Your objective: The records below need to be restated word for word.

Content starts

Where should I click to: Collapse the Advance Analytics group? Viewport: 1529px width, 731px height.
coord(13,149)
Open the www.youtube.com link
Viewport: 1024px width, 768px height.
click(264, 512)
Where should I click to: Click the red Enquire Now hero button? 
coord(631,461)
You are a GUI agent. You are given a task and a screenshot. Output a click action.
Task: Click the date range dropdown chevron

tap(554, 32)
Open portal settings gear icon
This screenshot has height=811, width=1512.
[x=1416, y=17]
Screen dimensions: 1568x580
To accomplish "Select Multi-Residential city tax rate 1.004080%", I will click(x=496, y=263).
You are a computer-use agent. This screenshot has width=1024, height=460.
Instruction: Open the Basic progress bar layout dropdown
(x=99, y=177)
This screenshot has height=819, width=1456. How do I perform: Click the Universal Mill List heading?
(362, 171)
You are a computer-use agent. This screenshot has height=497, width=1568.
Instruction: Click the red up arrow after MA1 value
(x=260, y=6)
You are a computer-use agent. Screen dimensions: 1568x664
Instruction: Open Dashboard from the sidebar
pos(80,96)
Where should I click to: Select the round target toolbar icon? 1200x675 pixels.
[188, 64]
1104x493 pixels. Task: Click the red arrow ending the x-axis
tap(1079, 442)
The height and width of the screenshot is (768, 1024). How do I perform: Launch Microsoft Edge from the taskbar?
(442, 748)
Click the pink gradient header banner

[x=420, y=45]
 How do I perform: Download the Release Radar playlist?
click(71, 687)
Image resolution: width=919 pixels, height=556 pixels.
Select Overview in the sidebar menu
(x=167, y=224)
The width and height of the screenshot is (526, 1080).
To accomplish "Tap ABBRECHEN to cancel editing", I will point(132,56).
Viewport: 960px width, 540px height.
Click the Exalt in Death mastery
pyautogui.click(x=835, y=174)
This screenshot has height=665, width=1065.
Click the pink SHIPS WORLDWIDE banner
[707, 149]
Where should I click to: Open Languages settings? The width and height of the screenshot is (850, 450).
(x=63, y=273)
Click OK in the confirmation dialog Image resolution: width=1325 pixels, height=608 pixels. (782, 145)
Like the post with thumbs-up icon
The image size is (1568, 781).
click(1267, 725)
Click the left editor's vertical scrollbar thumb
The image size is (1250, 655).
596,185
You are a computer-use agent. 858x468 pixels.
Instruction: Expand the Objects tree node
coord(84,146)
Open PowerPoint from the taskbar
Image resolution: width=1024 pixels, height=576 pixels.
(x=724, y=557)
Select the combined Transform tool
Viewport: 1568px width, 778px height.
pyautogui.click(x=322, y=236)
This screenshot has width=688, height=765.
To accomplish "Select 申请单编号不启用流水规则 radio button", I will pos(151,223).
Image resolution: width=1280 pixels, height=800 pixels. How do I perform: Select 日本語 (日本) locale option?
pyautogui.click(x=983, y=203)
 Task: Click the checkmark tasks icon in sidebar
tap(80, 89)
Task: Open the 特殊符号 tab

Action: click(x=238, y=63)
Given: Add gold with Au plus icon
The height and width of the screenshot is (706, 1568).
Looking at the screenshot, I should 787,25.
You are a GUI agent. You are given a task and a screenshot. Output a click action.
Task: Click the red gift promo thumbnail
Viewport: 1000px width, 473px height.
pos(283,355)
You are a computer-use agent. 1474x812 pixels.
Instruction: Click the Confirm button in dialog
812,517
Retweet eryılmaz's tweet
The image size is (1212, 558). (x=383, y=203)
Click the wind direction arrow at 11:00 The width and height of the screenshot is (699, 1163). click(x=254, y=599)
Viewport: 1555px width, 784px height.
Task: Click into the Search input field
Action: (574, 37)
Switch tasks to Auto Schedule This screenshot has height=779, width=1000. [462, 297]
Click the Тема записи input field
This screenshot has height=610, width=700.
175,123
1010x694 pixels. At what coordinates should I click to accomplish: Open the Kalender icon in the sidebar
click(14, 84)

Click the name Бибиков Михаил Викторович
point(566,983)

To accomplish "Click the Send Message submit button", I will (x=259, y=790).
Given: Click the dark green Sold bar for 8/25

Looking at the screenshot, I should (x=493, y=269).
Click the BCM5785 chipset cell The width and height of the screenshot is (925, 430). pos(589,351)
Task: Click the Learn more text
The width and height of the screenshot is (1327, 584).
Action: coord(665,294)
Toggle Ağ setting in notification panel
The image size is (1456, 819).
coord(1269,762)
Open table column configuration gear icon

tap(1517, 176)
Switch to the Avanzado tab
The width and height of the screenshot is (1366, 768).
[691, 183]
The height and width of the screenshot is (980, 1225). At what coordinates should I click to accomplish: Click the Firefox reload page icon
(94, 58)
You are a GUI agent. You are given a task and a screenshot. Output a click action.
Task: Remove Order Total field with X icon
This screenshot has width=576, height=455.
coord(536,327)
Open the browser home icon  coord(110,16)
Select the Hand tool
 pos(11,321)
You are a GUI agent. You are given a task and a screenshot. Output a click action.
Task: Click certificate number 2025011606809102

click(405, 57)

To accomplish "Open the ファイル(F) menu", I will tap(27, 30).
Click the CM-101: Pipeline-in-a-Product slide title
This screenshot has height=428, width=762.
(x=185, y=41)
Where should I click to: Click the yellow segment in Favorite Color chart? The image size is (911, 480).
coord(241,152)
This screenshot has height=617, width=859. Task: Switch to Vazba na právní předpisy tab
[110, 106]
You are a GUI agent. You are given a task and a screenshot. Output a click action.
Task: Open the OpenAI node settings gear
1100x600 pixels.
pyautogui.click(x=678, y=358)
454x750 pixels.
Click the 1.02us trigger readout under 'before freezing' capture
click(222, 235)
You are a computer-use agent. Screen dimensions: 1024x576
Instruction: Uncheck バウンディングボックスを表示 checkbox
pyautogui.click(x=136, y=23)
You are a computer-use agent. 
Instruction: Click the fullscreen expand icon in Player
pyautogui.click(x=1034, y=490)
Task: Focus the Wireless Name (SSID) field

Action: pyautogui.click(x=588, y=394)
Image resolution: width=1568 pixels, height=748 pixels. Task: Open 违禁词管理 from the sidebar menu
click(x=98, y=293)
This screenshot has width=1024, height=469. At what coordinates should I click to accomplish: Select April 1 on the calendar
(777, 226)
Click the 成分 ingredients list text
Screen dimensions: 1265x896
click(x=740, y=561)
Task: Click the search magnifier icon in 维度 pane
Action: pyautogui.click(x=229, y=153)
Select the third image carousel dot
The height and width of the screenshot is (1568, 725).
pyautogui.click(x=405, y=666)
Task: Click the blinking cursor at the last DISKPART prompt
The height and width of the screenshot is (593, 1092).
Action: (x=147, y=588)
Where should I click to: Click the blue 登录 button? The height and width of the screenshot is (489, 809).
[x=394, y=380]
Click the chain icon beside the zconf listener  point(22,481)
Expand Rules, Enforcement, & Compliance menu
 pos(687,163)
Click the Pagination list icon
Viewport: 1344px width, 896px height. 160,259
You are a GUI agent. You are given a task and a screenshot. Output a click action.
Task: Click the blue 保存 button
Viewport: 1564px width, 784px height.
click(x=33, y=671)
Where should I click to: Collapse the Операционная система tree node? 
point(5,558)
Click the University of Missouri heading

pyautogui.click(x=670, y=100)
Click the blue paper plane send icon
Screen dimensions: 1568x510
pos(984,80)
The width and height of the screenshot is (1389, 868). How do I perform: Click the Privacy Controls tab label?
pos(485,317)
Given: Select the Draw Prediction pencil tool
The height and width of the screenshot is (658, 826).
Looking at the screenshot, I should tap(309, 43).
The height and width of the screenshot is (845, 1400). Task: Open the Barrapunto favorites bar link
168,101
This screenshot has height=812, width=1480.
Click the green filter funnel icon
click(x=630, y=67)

Content ends

Exercise result:
Where should I click to: Collapse the Advance Analytics group? Viewport: 1529px width, 731px height.
coord(13,149)
Open the www.youtube.com link
Viewport: 1024px width, 768px height.
click(264, 512)
Where should I click to: Click the red Enquire Now hero button? 
coord(631,461)
You are a GUI agent. You are given a task and a screenshot. Output a click action.
Task: Click the date range dropdown chevron

tap(554, 32)
Open portal settings gear icon
This screenshot has height=811, width=1512.
[x=1416, y=17]
Screen dimensions: 1568x580
To accomplish "Select Multi-Residential city tax rate 1.004080%", I will click(x=496, y=263).
You are a computer-use agent. This screenshot has width=1024, height=460.
Instruction: Open the Basic progress bar layout dropdown
(x=99, y=177)
This screenshot has height=819, width=1456. How do I perform: Click the Universal Mill List heading?
(362, 171)
You are a computer-use agent. This screenshot has height=497, width=1568.
Instruction: Click the red up arrow after MA1 value
(x=260, y=6)
You are a computer-use agent. Screen dimensions: 1568x664
Instruction: Open Dashboard from the sidebar
pos(80,96)
Where should I click to: Select the round target toolbar icon? 1200x675 pixels.
[188, 64]
1104x493 pixels. Task: Click the red arrow ending the x-axis
tap(1079, 442)
The height and width of the screenshot is (768, 1024). How do I perform: Launch Microsoft Edge from the taskbar?
(442, 748)
Click the pink gradient header banner

[x=420, y=45]
 How do I perform: Download the Release Radar playlist?
click(71, 687)
Image resolution: width=919 pixels, height=556 pixels.
Select Overview in the sidebar menu
(x=167, y=224)
The width and height of the screenshot is (526, 1080).
To accomplish "Tap ABBRECHEN to cancel editing", I will point(132,56).
Viewport: 960px width, 540px height.
Click the Exalt in Death mastery
pyautogui.click(x=835, y=174)
This screenshot has height=665, width=1065.
Click the pink SHIPS WORLDWIDE banner
[707, 149]
Where should I click to: Open Languages settings? The width and height of the screenshot is (850, 450).
(x=63, y=273)
Click OK in the confirmation dialog Image resolution: width=1325 pixels, height=608 pixels. (782, 145)
Like the post with thumbs-up icon
The image size is (1568, 781).
click(1267, 725)
Click the left editor's vertical scrollbar thumb
The image size is (1250, 655).
596,185
You are a computer-use agent. 858x468 pixels.
Instruction: Expand the Objects tree node
coord(84,146)
Open PowerPoint from the taskbar
Image resolution: width=1024 pixels, height=576 pixels.
(x=724, y=557)
Select the combined Transform tool
Viewport: 1568px width, 778px height.
pyautogui.click(x=322, y=236)
This screenshot has width=688, height=765.
To accomplish "Select 申请单编号不启用流水规则 radio button", I will pos(151,223).
Image resolution: width=1280 pixels, height=800 pixels. How do I perform: Select 日本語 (日本) locale option?
pyautogui.click(x=983, y=203)
 Task: Click the checkmark tasks icon in sidebar
tap(80, 89)
Task: Open the 特殊符号 tab

Action: click(x=238, y=63)
Given: Add gold with Au plus icon
The height and width of the screenshot is (706, 1568).
Looking at the screenshot, I should 787,25.
You are a GUI agent. You are given a task and a screenshot. Output a click action.
Task: Click the red gift promo thumbnail
Viewport: 1000px width, 473px height.
pos(283,355)
You are a computer-use agent. 1474x812 pixels.
Instruction: Click the Confirm button in dialog
812,517
Retweet eryılmaz's tweet
The image size is (1212, 558). (x=383, y=203)
Click the wind direction arrow at 11:00 The width and height of the screenshot is (699, 1163). click(x=254, y=599)
Viewport: 1555px width, 784px height.
Task: Click into the Search input field
Action: (574, 37)
Switch tasks to Auto Schedule This screenshot has height=779, width=1000. [462, 297]
Click the Тема записи input field
This screenshot has height=610, width=700.
175,123
1010x694 pixels. At what coordinates should I click to accomplish: Open the Kalender icon in the sidebar
click(14, 84)

Click the name Бибиков Михаил Викторович
point(566,983)

To accomplish "Click the Send Message submit button", I will (x=259, y=790).
Given: Click the dark green Sold bar for 8/25

Looking at the screenshot, I should (x=493, y=269).
Click the BCM5785 chipset cell The width and height of the screenshot is (925, 430). pos(589,351)
Task: Click the Learn more text
The width and height of the screenshot is (1327, 584).
Action: coord(665,294)
Toggle Ağ setting in notification panel
The image size is (1456, 819).
coord(1269,762)
Open table column configuration gear icon

tap(1517, 176)
Switch to the Avanzado tab
The width and height of the screenshot is (1366, 768).
[691, 183]
The height and width of the screenshot is (980, 1225). At what coordinates should I click to accomplish: Click the Firefox reload page icon
(94, 58)
You are a GUI agent. You are given a task and a screenshot. Output a click action.
Task: Remove Order Total field with X icon
This screenshot has width=576, height=455.
coord(536,327)
Open the browser home icon  coord(110,16)
Select the Hand tool
 pos(11,321)
You are a GUI agent. You are given a task and a screenshot. Output a click action.
Task: Click certificate number 2025011606809102

click(405, 57)

To accomplish "Open the ファイル(F) menu", I will tap(27, 30).
Click the CM-101: Pipeline-in-a-Product slide title
This screenshot has height=428, width=762.
(x=185, y=41)
Where should I click to: Click the yellow segment in Favorite Color chart? The image size is (911, 480).
coord(241,152)
This screenshot has height=617, width=859. Task: Switch to Vazba na právní předpisy tab
[110, 106]
You are a GUI agent. You are given a task and a screenshot. Output a click action.
Task: Open the OpenAI node settings gear
1100x600 pixels.
pyautogui.click(x=678, y=358)
454x750 pixels.
Click the 1.02us trigger readout under 'before freezing' capture
click(222, 235)
You are a computer-use agent. Screen dimensions: 1024x576
Instruction: Uncheck バウンディングボックスを表示 checkbox
pyautogui.click(x=136, y=23)
You are a computer-use agent. 
Instruction: Click the fullscreen expand icon in Player
pyautogui.click(x=1034, y=490)
Task: Focus the Wireless Name (SSID) field

Action: pyautogui.click(x=588, y=394)
Image resolution: width=1568 pixels, height=748 pixels. Task: Open 违禁词管理 from the sidebar menu
click(x=98, y=293)
This screenshot has width=1024, height=469. At what coordinates should I click to accomplish: Select April 1 on the calendar
(777, 226)
Click the 成分 ingredients list text
Screen dimensions: 1265x896
click(x=740, y=561)
Task: Click the search magnifier icon in 维度 pane
Action: pyautogui.click(x=229, y=153)
Select the third image carousel dot
The height and width of the screenshot is (1568, 725).
pyautogui.click(x=405, y=666)
Task: Click the blinking cursor at the last DISKPART prompt
The height and width of the screenshot is (593, 1092).
Action: (x=147, y=588)
Where should I click to: Click the blue 登录 button? The height and width of the screenshot is (489, 809).
[x=394, y=380]
Click the chain icon beside the zconf listener  point(22,481)
Expand Rules, Enforcement, & Compliance menu
 pos(687,163)
Click the Pagination list icon
Viewport: 1344px width, 896px height. 160,259
You are a GUI agent. You are given a task and a screenshot. Output a click action.
Task: Click the blue 保存 button
Viewport: 1564px width, 784px height.
click(x=33, y=671)
Where should I click to: Collapse the Операционная система tree node? 
point(5,558)
Click the University of Missouri heading

pyautogui.click(x=670, y=100)
Click the blue paper plane send icon
Screen dimensions: 1568x510
pos(984,80)
The width and height of the screenshot is (1389, 868). How do I perform: Click the Privacy Controls tab label?
pos(485,317)
Given: Select the Draw Prediction pencil tool
The height and width of the screenshot is (658, 826).
Looking at the screenshot, I should tap(309, 43).
The height and width of the screenshot is (845, 1400). Task: Open the Barrapunto favorites bar link
168,101
This screenshot has height=812, width=1480.
Click the green filter funnel icon
click(x=630, y=67)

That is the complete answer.